# A Multilayer Perceptron Neural Network Model

This notebook uses the MNIST dataset from [http://yann.lecun.com/exdb/mnist/](http://yann.lecun.com/exdb/mnist/), which consists of black and white photographs of handwritten digits. Each image is 28x28 pixels, or 784 individual values (or "features").

The "Label" is a numeric value between 0 and 9, which represents the digit being drawn.

This notebook uses MXNet libraries to create a four-layer neural network to detect digits. The first layer is the Input layer, the second and third layers are hidden, and the final layer is the output layer.

Note: Use the 'perceptron-environment.yml' file to create the kernel environment. (Right click and choose 'Build Conda Environment'). Then choose the Kernel called "perceptron-env'.

In [None]:
# Import dependencies
from __future__ import print_function
import mxnet as mx
import numpy as np
from mxnet import nd, autograd

from IPython.display import HTML
import cv2
import base64

print("Dependencies imported")

Specify whether to use a CPU or a GPU with MXNet. 

For Neural Networks, this is usually a GPU, but a CPU will work instead.

In [None]:
# Use MXNet with a GPU
#ctx = mx.gpu()

# Use MXNet with a CPU
ctx = mx.cpu()

### Load the MNIST Dataset

The following cell downloads the MNIST image dataset

In [None]:
# Get the MNIST image dataset
mnist = mx.test_utils.get_mnist()

Split the dataset into training and test data. 

Use the Gluon DataLoader to iterate through the dataset in mini-batches. This means validating the convergence of the learning every 'mini-batch'. (Alternatives are to validate at the end of the entire dataset, or validate stochastically at the end of each data item.)

In [None]:
# Split the dataset into training data and test data

def transform(data, label):
    return data.astype(np.float32)/255, label.astype(np.float32)

# Mini-Batch size: Number of images processed in a single mini-batch. 
batch_size = 64

# Create the training and test datasets.
train_data = mx.gluon.data.DataLoader(mx.gluon.data.vision.MNIST(train=True, transform=transform),batch_size, shuffle=True)
test_data = mx.gluon.data.DataLoader(mx.gluon.data.vision.MNIST(train=False, transform=transform),batch_size, shuffle=False)

Define Parameters for the neural network.

In [None]:
# Number of inputs in a single image (28x28 pixels)
num_inputs = 784

# Number of outputs to be predicted by the network (digits 0-9)
num_outputs = 10

# Number of hidden neurons in each hidden layer
num_hidden = 256

# Weights scale defines the initial weighting for inputs into each neuron
weight_scale = .01

### Build the Neural Network Layers

Define the layers for our neural network. For each layer we define the weights and bias.

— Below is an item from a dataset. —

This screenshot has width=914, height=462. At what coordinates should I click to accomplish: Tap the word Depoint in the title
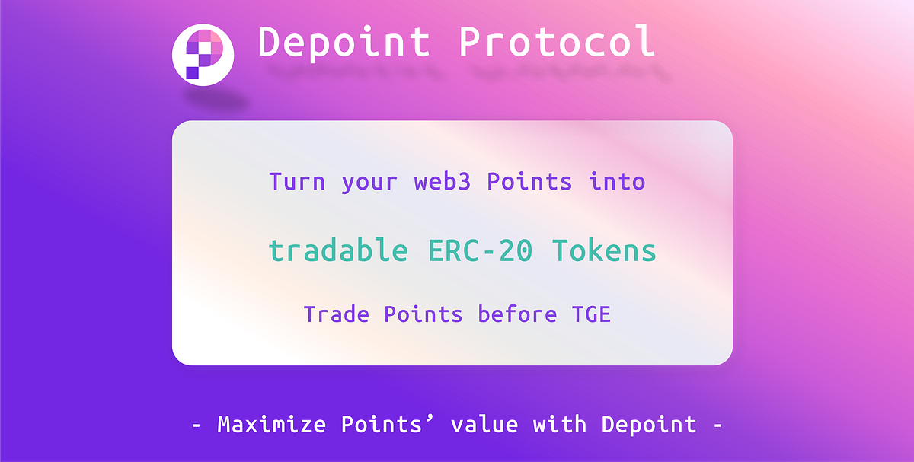click(x=344, y=43)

The first input layer has input of 'num_input' (784) pixels, representing the 28x28 pixel matrix, and outputs 'num_hidden' (256) values to the next layer.

In [None]:
# Allocate weights and bias for the first layer
w_hd_1 = nd.random_normal(shape=(num_inputs, num_hidden), scale=weight_scale, ctx=ctx)
b_hd_1 = nd.random_normal(shape=num_hidden, scale=weight_scale, ctx=ctx)

The second layer - a hidden layer - has input of 'num_hidden' pixels, and outputs 'num_hidden' values to the next layer.

In [None]:
# Allocate weights and bias for the second layer
w_hd_2 = nd.random_normal(shape=(num_hidden, num_hidden), scale=weight_scale, ctx=ctx)
b_hd_2 = nd.random_normal(shape=num_hidden, scale=weight_scale, ctx=ctx)

The third layer - a hidden layer - also has input of 'num_hidden' pixels, and outputs 'num_hidden' values to the next layer.

In [None]:
# Allocate weights and bias for the third layer
w_hd_3 = nd.random_normal(shape=(num_hidden, num_hidden), scale=weight_scale, ctx=ctx)
b_hd_3 = nd.random_normal(shape=num_hidden, scale=weight_scale, ctx=ctx)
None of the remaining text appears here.